La 6ème Biennale

Contribution longue recherchée

Atelier : Comment analyser et comprendre, les situations pédagogiques et didactiques ?


Titre : A quoi sert le cahier d'expériences dans un dispositif "La main à la pâte" ? : analyse de son utilisation dans une classe de cycle 3
Auteurs : BRUGUIERE Catherine, LACOTTE Jacqueline / Laboratoire "Culture et Communication" - Université d'Avignon

Texte :
Dans le cadre d'une étude sur les écrits produits dans une classe de cycle 3 lors d'une séquence sur la fossilisation s'inscrivant dans un dispositif "La Main à la Pâte" (Bruguière et Lacotte, 2002), nous avons cherché à comprendre le statut et rôle du cahier d'expériences.
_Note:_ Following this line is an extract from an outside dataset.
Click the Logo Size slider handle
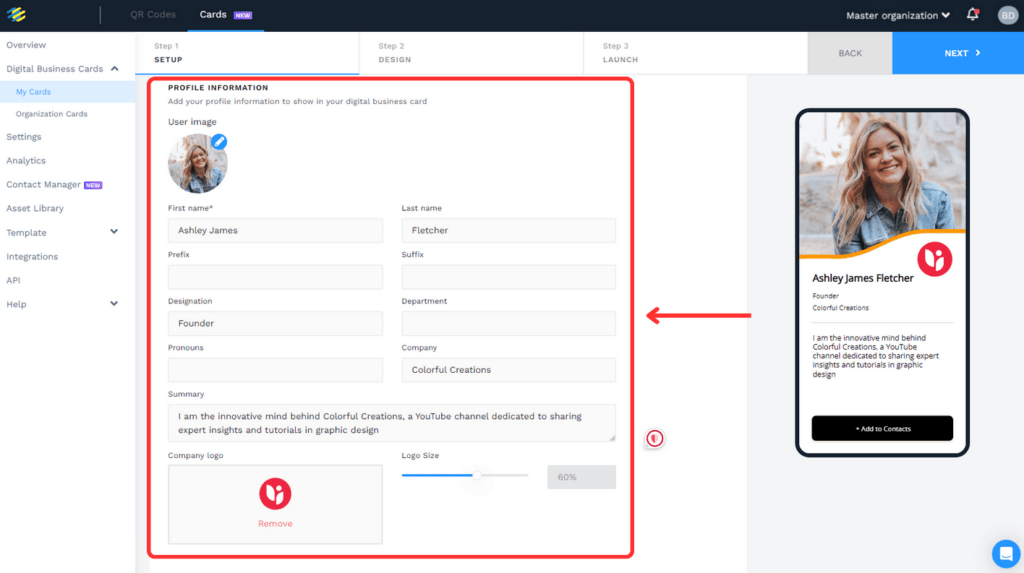This screenshot has height=573, width=1024. [x=477, y=476]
Ce cahier, préconisé par le dispositif " La Main à la Pâte ", rompt avec un usage académique de l'écrit scientifique qu'autorisait habituellement l'enseignant dans sa classe. Certes, le recours quasi systématique à ce support, le fait que les écrits consignés ne soient pas évalués et puissent ne pas être très élaborés, lèvent les principaux obstacles dans le passage à l'écriture pour les élèves (Vérin, 1988), mais quel rôle jouent ces écrits dans la construction de connaissances scientifiques par rapport à celui de la médiation enseignante ou d'autres productions écrites?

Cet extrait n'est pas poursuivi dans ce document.